Document segment:

═══

Under the final rule, a registrant must annually disclose (1) the median of the annual total compensation of all its employees (excluding the individual that the SEC describes as the principal executive officer (PEO) and that is referred to herein as the chief executive officer (CEO)), (2) the annual total compensation of its CEO, and (3) the ratio of the median of the annual total compensation of all its employees to the annual total compensation of its CEO.


If the median annual total compensation of a registrant’s employees is $50,000 and the annual total compensation of its CEO is $2,500,000, the CEO’s compensation is 50 times larger than the median employee’s compensation.

The pay ratio may be described numerically either as 50 to 1 or 50:1 or narratively (e.g., “the PEO’s annual total compensation is 50 times that of the median of the annual total compensation of all employees”).


The final rule adds paragraph (u) to Regulation S-K, Item 402, and requires registrants to disclose their pay ratio in any filing described in Regulation S-K, Item 10(a), for which executive compensation disclosure is required under Item 402 (e.g., an annual report on Form 10-K, registration statement under the Securities Act and Exchange Act, proxy and information statement). However, the disclosure requirement does not apply to emerging growth companies, smaller reporting companies, foreign private issuers, or U.S.–Canadian multijurisdictional disclosure system filers.

═══

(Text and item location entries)
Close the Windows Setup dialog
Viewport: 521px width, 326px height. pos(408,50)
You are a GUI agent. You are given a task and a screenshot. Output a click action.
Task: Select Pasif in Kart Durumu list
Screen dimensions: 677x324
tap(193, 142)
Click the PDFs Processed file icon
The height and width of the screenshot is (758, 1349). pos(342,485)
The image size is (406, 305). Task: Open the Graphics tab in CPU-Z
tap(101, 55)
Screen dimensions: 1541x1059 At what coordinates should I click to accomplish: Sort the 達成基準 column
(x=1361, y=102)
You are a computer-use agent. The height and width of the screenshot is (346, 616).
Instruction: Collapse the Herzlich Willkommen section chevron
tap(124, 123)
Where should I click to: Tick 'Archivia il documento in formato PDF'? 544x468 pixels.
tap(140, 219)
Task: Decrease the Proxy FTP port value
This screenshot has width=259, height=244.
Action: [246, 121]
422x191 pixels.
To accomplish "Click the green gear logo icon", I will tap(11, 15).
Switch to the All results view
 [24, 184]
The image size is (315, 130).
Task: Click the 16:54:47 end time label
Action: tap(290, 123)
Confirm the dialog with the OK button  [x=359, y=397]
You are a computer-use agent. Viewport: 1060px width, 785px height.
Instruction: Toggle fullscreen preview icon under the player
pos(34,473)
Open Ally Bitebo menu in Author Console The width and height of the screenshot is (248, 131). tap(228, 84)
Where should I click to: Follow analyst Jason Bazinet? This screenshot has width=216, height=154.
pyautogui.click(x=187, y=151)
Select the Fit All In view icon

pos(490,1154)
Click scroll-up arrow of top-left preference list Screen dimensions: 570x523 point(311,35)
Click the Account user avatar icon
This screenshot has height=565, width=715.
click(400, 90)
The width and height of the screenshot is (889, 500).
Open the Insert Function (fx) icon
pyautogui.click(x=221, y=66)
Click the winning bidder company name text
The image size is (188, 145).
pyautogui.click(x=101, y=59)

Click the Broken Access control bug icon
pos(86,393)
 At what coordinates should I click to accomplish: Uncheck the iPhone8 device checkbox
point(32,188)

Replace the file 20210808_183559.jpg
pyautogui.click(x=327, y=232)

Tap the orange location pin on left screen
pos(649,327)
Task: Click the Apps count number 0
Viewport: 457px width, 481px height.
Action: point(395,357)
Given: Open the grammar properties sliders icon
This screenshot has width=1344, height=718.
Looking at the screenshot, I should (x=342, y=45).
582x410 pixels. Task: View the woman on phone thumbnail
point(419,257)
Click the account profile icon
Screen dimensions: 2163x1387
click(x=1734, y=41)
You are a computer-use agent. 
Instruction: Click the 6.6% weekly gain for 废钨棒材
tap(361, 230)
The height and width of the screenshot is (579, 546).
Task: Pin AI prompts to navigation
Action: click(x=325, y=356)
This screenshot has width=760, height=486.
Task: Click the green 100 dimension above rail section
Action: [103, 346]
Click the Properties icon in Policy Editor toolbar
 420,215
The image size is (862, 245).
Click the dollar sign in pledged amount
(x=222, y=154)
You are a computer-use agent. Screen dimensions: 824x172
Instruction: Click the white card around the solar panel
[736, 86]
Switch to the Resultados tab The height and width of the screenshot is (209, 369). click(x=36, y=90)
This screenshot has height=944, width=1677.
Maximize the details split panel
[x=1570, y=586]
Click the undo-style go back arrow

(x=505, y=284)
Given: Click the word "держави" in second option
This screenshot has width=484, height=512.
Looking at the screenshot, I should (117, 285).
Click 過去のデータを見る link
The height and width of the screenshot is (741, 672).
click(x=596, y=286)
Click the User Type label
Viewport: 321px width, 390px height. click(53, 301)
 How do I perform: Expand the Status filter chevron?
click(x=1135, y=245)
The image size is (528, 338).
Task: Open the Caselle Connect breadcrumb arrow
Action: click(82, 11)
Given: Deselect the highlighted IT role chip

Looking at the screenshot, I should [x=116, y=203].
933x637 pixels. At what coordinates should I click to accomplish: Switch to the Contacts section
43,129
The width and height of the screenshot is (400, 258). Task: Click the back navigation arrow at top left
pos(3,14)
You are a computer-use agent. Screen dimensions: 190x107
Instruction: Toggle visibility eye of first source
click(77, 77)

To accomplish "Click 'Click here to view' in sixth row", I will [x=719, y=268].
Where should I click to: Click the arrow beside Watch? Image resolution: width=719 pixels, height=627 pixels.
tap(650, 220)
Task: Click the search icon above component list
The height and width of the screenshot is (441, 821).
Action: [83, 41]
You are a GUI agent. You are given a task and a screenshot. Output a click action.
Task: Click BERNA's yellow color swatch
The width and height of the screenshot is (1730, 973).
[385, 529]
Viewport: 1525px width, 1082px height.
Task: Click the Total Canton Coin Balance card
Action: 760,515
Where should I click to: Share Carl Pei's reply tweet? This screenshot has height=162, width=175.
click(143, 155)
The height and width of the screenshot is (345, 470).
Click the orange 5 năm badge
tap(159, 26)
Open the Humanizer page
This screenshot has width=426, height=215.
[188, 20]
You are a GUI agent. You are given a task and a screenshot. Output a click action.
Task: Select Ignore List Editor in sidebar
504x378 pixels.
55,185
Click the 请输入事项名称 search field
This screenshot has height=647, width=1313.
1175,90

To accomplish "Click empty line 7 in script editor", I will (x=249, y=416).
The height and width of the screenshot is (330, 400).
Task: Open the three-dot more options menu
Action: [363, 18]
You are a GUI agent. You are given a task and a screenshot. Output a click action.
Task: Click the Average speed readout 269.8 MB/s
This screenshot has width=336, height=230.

═══

Problem A: From the pay ratio rule text above, list the kinds of filers to which the disclosure requirement does not apply.
Problem B: Please carry the pay ratio rule text forward, starting after its final sentence.

Task response A:
- Emerging growth companies
- Smaller reporting companies
- Foreign private issuers
- U.S.–Canadian multijurisdictional disclosure system filers

Task response B:
Definition of “Employee” Under the Rule

The final rule’s definition of “employee” encompasses all “full-time, part-time, seasonal, and temporary employees employed by the registrant or any of its consolidated subsidiaries.” Independent contractors or “leased” workers that provide services to a registrant or its consolidated subsidiaries, and whose compensation is determined by an unaffiliated third party, are not considered employees and must be excluded from a registrant’s identification of its median employee.

Editor’s Note: Employees hired as contractors and not employed by a third party appear to be part of the population a registrant uses to determine its median employee. This could be an unintended result of the rulemaking, and the SEC may need to release additional guidance to clarify this point. 

The proposed rule defined an employee as an individual employed on the last day of the fiscal year; however, the final rule defines an “employee” as an individual employed on any date of the registrant’s choosing within the last three months of the registrant’s last completed fiscal year. Registrants must disclose the date used to identify the median employee but not the rationale for selecting that particular date.

Editor’s Note: The three-month rule may make it easier for employers to identify the median employee by eliminating part-time and seasonal employees hired in the fourth quarter of the fiscal year.

Although the final rule defines “employee” as a registrant’s U.S. and non-U.S. employees, the SEC provides two exemptions from this definition to alleviate potential difficulties associated with collecting global compensation data.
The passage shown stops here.